Collected data
※

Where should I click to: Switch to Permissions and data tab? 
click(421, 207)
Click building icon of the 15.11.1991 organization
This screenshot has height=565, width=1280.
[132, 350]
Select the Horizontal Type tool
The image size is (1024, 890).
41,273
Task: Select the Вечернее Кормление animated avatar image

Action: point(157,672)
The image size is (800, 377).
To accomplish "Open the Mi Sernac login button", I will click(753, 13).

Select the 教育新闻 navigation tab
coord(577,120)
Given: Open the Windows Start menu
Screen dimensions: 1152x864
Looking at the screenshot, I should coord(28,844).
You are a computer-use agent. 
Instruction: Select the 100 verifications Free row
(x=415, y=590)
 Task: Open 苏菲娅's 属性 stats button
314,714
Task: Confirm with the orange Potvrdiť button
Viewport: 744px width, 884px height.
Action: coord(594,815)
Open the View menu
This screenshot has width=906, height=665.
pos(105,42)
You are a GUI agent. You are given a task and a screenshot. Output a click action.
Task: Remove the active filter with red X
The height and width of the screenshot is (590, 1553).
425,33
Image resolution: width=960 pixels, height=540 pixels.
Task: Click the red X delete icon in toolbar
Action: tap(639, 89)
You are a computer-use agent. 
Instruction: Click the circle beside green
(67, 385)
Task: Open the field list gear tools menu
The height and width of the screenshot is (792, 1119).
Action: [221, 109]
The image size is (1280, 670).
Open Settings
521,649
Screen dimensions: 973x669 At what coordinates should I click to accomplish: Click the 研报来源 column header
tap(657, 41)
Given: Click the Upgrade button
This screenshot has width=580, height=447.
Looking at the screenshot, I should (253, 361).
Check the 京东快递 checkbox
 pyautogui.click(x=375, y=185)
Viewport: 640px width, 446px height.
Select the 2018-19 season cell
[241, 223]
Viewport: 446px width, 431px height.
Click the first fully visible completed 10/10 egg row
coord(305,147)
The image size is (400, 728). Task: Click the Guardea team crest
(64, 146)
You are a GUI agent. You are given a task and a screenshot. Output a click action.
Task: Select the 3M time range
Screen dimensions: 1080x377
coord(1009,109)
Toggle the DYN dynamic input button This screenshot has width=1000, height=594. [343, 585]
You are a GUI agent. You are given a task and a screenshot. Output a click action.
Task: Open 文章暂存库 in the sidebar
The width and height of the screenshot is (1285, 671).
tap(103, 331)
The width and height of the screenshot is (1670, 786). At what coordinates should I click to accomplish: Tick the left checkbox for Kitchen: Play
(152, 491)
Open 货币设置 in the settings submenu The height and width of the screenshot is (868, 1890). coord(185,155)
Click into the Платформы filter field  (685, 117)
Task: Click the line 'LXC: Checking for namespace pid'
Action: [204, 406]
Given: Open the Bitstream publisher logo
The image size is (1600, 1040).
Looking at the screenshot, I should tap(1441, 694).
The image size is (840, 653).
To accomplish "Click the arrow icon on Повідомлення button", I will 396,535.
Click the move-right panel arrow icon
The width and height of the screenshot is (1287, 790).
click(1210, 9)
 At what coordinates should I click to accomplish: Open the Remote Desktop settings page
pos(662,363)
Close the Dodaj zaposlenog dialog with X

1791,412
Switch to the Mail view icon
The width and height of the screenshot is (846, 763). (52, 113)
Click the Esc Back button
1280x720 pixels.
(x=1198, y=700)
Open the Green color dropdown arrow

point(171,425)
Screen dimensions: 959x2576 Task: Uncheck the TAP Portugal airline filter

※

__Exercise prompt__. Extract all the entries word for word.

__Answer below__.
Where should I click to: Switch to Permissions and data tab? 
click(421, 207)
Click building icon of the 15.11.1991 organization
This screenshot has height=565, width=1280.
[132, 350]
Select the Horizontal Type tool
The image size is (1024, 890).
41,273
Task: Select the Вечернее Кормление animated avatar image

Action: point(157,672)
The image size is (800, 377).
To accomplish "Open the Mi Sernac login button", I will click(753, 13).

Select the 教育新闻 navigation tab
coord(577,120)
Given: Open the Windows Start menu
Screen dimensions: 1152x864
Looking at the screenshot, I should coord(28,844).
You are a computer-use agent. 
Instruction: Select the 100 verifications Free row
(x=415, y=590)
 Task: Open 苏菲娅's 属性 stats button
314,714
Task: Confirm with the orange Potvrdiť button
Viewport: 744px width, 884px height.
Action: coord(594,815)
Open the View menu
This screenshot has width=906, height=665.
pos(105,42)
You are a GUI agent. You are given a task and a screenshot. Output a click action.
Task: Remove the active filter with red X
The height and width of the screenshot is (590, 1553).
425,33
Image resolution: width=960 pixels, height=540 pixels.
Task: Click the red X delete icon in toolbar
Action: tap(639, 89)
You are a computer-use agent. 
Instruction: Click the circle beside green
(67, 385)
Task: Open the field list gear tools menu
The height and width of the screenshot is (792, 1119).
Action: [221, 109]
The image size is (1280, 670).
Open Settings
521,649
Screen dimensions: 973x669 At what coordinates should I click to accomplish: Click the 研报来源 column header
tap(657, 41)
Given: Click the Upgrade button
This screenshot has width=580, height=447.
Looking at the screenshot, I should (253, 361).
Check the 京东快递 checkbox
 pyautogui.click(x=375, y=185)
Viewport: 640px width, 446px height.
Select the 2018-19 season cell
[241, 223]
Viewport: 446px width, 431px height.
Click the first fully visible completed 10/10 egg row
coord(305,147)
The image size is (400, 728). Task: Click the Guardea team crest
(64, 146)
You are a GUI agent. You are given a task and a screenshot. Output a click action.
Task: Select the 3M time range
Screen dimensions: 1080x377
coord(1009,109)
Toggle the DYN dynamic input button This screenshot has width=1000, height=594. [343, 585]
You are a GUI agent. You are given a task and a screenshot. Output a click action.
Task: Open 文章暂存库 in the sidebar
The width and height of the screenshot is (1285, 671).
tap(103, 331)
The width and height of the screenshot is (1670, 786). At what coordinates should I click to accomplish: Tick the left checkbox for Kitchen: Play
(152, 491)
Open 货币设置 in the settings submenu The height and width of the screenshot is (868, 1890). coord(185,155)
Click into the Платформы filter field  (685, 117)
Task: Click the line 'LXC: Checking for namespace pid'
Action: [204, 406]
Given: Open the Bitstream publisher logo
The image size is (1600, 1040).
Looking at the screenshot, I should tap(1441, 694).
The image size is (840, 653).
To accomplish "Click the arrow icon on Повідомлення button", I will 396,535.
Click the move-right panel arrow icon
The width and height of the screenshot is (1287, 790).
click(1210, 9)
 At what coordinates should I click to accomplish: Open the Remote Desktop settings page
pos(662,363)
Close the Dodaj zaposlenog dialog with X

1791,412
Switch to the Mail view icon
The width and height of the screenshot is (846, 763). (52, 113)
Click the Esc Back button
1280x720 pixels.
(x=1198, y=700)
Open the Green color dropdown arrow

point(171,425)
Screen dimensions: 959x2576 Task: Uncheck the TAP Portugal airline filter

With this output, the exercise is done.